#### EXERCISE OBJECTIVE
Retype the entries exactly, keeping every line intact.

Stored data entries
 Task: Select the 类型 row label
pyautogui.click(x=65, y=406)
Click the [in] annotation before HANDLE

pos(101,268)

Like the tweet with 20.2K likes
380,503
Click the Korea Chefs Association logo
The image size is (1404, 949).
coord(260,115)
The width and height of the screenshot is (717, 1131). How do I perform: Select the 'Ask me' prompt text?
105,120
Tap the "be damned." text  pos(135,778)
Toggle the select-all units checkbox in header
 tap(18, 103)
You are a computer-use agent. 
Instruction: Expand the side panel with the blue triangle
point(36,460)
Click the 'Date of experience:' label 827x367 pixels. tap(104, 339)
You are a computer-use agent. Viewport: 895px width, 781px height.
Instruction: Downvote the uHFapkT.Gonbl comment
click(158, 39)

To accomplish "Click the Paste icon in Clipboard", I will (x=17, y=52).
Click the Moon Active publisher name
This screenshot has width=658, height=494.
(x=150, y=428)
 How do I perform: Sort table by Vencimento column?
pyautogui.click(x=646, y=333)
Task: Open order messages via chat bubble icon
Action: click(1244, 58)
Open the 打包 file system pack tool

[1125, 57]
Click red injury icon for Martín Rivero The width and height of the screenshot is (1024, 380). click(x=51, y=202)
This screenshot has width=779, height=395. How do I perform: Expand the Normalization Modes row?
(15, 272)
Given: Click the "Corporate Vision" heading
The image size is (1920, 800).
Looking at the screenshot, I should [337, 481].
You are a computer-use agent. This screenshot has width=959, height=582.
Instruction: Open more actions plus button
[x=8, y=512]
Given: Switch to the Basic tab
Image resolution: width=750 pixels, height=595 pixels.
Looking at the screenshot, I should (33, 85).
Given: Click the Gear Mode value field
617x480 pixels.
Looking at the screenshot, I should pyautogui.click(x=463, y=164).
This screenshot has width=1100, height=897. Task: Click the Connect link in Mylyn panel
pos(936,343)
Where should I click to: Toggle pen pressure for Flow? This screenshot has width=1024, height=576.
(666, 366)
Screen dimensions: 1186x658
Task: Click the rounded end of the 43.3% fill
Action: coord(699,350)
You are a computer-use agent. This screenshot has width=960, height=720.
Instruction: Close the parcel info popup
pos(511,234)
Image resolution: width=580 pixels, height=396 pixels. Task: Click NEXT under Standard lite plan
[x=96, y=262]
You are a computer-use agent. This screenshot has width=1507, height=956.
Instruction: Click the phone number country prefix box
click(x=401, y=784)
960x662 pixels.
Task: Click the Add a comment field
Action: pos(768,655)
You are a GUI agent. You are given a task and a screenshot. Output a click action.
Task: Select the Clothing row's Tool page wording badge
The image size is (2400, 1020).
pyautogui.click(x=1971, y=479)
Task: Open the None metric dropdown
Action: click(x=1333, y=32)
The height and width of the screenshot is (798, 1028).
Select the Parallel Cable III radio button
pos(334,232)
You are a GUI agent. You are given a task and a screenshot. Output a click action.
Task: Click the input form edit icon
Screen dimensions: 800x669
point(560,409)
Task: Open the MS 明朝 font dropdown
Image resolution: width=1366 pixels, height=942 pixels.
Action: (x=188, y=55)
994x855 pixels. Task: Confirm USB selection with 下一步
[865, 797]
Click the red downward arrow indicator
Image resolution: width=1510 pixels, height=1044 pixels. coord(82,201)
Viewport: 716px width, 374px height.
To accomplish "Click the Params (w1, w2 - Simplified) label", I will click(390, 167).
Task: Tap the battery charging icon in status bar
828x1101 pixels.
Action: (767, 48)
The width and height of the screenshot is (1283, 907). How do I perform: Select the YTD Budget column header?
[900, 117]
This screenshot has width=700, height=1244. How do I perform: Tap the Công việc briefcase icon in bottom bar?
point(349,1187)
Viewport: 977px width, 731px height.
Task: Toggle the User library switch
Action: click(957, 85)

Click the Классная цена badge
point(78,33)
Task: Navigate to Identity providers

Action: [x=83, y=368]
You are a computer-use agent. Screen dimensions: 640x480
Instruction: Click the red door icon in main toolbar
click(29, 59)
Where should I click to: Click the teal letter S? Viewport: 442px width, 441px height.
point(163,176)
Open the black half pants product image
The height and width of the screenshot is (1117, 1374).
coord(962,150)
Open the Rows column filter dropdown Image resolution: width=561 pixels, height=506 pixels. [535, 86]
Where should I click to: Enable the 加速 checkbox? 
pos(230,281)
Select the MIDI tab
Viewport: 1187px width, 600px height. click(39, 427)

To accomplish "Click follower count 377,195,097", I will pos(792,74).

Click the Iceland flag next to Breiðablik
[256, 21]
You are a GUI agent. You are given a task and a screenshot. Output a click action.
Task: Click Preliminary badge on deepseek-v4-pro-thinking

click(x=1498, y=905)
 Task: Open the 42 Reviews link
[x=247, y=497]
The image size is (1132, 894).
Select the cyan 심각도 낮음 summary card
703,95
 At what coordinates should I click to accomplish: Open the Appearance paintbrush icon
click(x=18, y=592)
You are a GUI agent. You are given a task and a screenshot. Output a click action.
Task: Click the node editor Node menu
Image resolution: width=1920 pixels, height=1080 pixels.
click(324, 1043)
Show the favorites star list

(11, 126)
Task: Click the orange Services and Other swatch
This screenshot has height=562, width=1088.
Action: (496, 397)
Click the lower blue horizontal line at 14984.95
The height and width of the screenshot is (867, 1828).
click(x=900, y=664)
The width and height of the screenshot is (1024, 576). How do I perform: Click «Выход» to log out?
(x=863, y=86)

#### ANSWER FOR THIS EXERCISE
 Task: Select the 类型 row label
pyautogui.click(x=65, y=406)
Click the [in] annotation before HANDLE

pos(101,268)

Like the tweet with 20.2K likes
380,503
Click the Korea Chefs Association logo
The image size is (1404, 949).
coord(260,115)
The width and height of the screenshot is (717, 1131). How do I perform: Select the 'Ask me' prompt text?
105,120
Tap the "be damned." text  pos(135,778)
Toggle the select-all units checkbox in header
 tap(18, 103)
You are a computer-use agent. 
Instruction: Expand the side panel with the blue triangle
point(36,460)
Click the 'Date of experience:' label 827x367 pixels. tap(104, 339)
You are a computer-use agent. Viewport: 895px width, 781px height.
Instruction: Downvote the uHFapkT.Gonbl comment
click(158, 39)

To accomplish "Click the Paste icon in Clipboard", I will (x=17, y=52).
Click the Moon Active publisher name
This screenshot has width=658, height=494.
(x=150, y=428)
 How do I perform: Sort table by Vencimento column?
pyautogui.click(x=646, y=333)
Task: Open order messages via chat bubble icon
Action: click(1244, 58)
Open the 打包 file system pack tool

[1125, 57]
Click red injury icon for Martín Rivero The width and height of the screenshot is (1024, 380). click(x=51, y=202)
This screenshot has width=779, height=395. How do I perform: Expand the Normalization Modes row?
(15, 272)
Given: Click the "Corporate Vision" heading
The image size is (1920, 800).
Looking at the screenshot, I should [337, 481].
You are a computer-use agent. This screenshot has width=959, height=582.
Instruction: Open more actions plus button
[x=8, y=512]
Given: Switch to the Basic tab
Image resolution: width=750 pixels, height=595 pixels.
Looking at the screenshot, I should (33, 85).
Given: Click the Gear Mode value field
617x480 pixels.
Looking at the screenshot, I should pyautogui.click(x=463, y=164).
This screenshot has width=1100, height=897. Task: Click the Connect link in Mylyn panel
pos(936,343)
Where should I click to: Toggle pen pressure for Flow? This screenshot has width=1024, height=576.
(666, 366)
Screen dimensions: 1186x658
Task: Click the rounded end of the 43.3% fill
Action: coord(699,350)
You are a computer-use agent. This screenshot has width=960, height=720.
Instruction: Close the parcel info popup
pos(511,234)
Image resolution: width=580 pixels, height=396 pixels. Task: Click NEXT under Standard lite plan
[x=96, y=262]
You are a computer-use agent. This screenshot has width=1507, height=956.
Instruction: Click the phone number country prefix box
click(x=401, y=784)
960x662 pixels.
Task: Click the Add a comment field
Action: pos(768,655)
You are a GUI agent. You are given a task and a screenshot. Output a click action.
Task: Select the Clothing row's Tool page wording badge
The image size is (2400, 1020).
pyautogui.click(x=1971, y=479)
Task: Open the None metric dropdown
Action: click(x=1333, y=32)
The height and width of the screenshot is (798, 1028).
Select the Parallel Cable III radio button
pos(334,232)
You are a GUI agent. You are given a task and a screenshot. Output a click action.
Task: Click the input form edit icon
Screen dimensions: 800x669
point(560,409)
Task: Open the MS 明朝 font dropdown
Image resolution: width=1366 pixels, height=942 pixels.
Action: (x=188, y=55)
994x855 pixels. Task: Confirm USB selection with 下一步
[865, 797]
Click the red downward arrow indicator
Image resolution: width=1510 pixels, height=1044 pixels. coord(82,201)
Viewport: 716px width, 374px height.
To accomplish "Click the Params (w1, w2 - Simplified) label", I will click(390, 167).
Task: Tap the battery charging icon in status bar
828x1101 pixels.
Action: (767, 48)
The width and height of the screenshot is (1283, 907). How do I perform: Select the YTD Budget column header?
[900, 117]
This screenshot has width=700, height=1244. How do I perform: Tap the Công việc briefcase icon in bottom bar?
point(349,1187)
Viewport: 977px width, 731px height.
Task: Toggle the User library switch
Action: click(957, 85)

Click the Классная цена badge
point(78,33)
Task: Navigate to Identity providers

Action: [x=83, y=368]
You are a computer-use agent. Screen dimensions: 640x480
Instruction: Click the red door icon in main toolbar
click(29, 59)
Where should I click to: Click the teal letter S? Viewport: 442px width, 441px height.
point(163,176)
Open the black half pants product image
The height and width of the screenshot is (1117, 1374).
coord(962,150)
Open the Rows column filter dropdown Image resolution: width=561 pixels, height=506 pixels. [535, 86]
Where should I click to: Enable the 加速 checkbox? 
pos(230,281)
Select the MIDI tab
Viewport: 1187px width, 600px height. click(39, 427)

To accomplish "Click follower count 377,195,097", I will pos(792,74).

Click the Iceland flag next to Breiðablik
[256, 21]
You are a GUI agent. You are given a task and a screenshot. Output a click action.
Task: Click Preliminary badge on deepseek-v4-pro-thinking

click(x=1498, y=905)
 Task: Open the 42 Reviews link
[x=247, y=497]
The image size is (1132, 894).
Select the cyan 심각도 낮음 summary card
703,95
 At what coordinates should I click to accomplish: Open the Appearance paintbrush icon
click(x=18, y=592)
You are a GUI agent. You are given a task and a screenshot. Output a click action.
Task: Click the node editor Node menu
Image resolution: width=1920 pixels, height=1080 pixels.
click(324, 1043)
Show the favorites star list

(11, 126)
Task: Click the orange Services and Other swatch
This screenshot has height=562, width=1088.
Action: (496, 397)
Click the lower blue horizontal line at 14984.95
The height and width of the screenshot is (867, 1828).
click(x=900, y=664)
The width and height of the screenshot is (1024, 576). How do I perform: Click «Выход» to log out?
(x=863, y=86)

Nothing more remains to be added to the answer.